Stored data
/---
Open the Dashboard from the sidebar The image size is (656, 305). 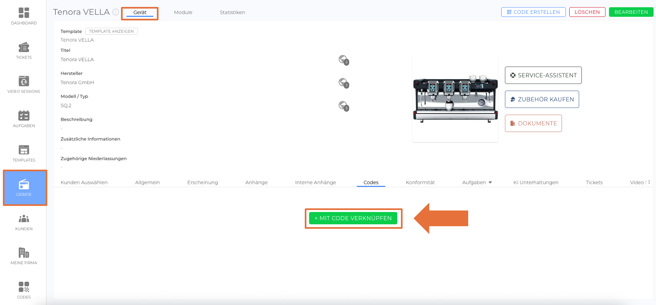coord(24,16)
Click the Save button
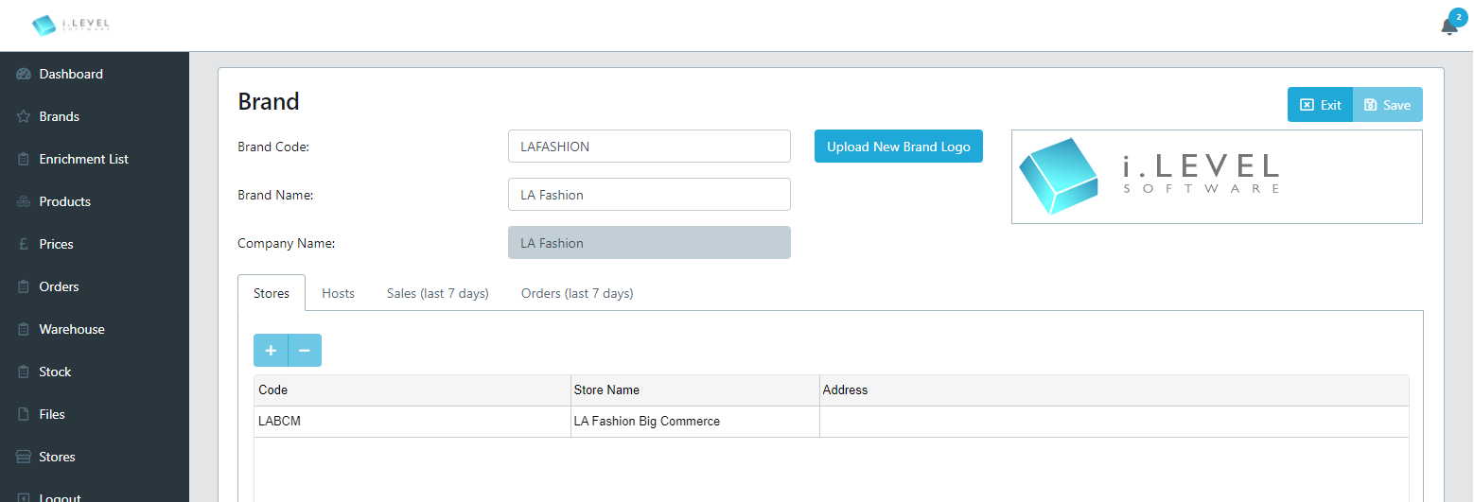Image resolution: width=1474 pixels, height=502 pixels. pos(1388,105)
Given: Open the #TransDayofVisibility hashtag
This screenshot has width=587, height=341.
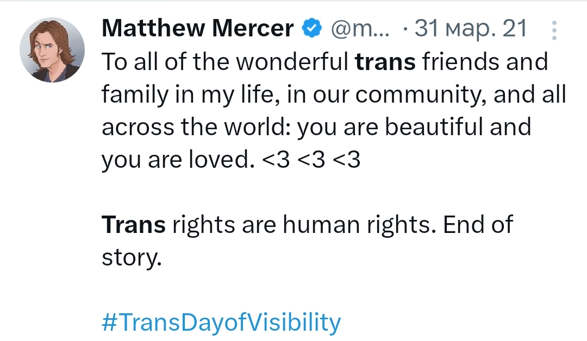Looking at the screenshot, I should click(x=221, y=322).
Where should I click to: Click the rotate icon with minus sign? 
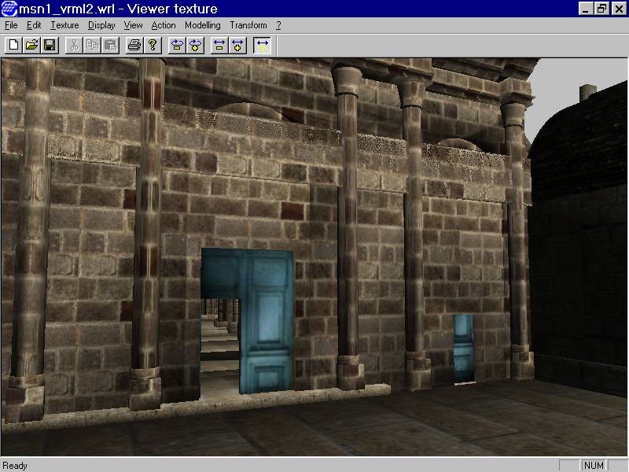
\---
#### Exercise goal:
Counting the line with "Given: Open the #TransDayofVisibility hashtag" and the last line of the data above, transcribe those two lines and every line between them exactly, without the pictures.

#### Answer to the problem:
Given: Open the #TransDayofVisibility hashtag
This screenshot has width=587, height=341.
Looking at the screenshot, I should click(x=221, y=322).
Where should I click to: Click the rotate icon with minus sign? 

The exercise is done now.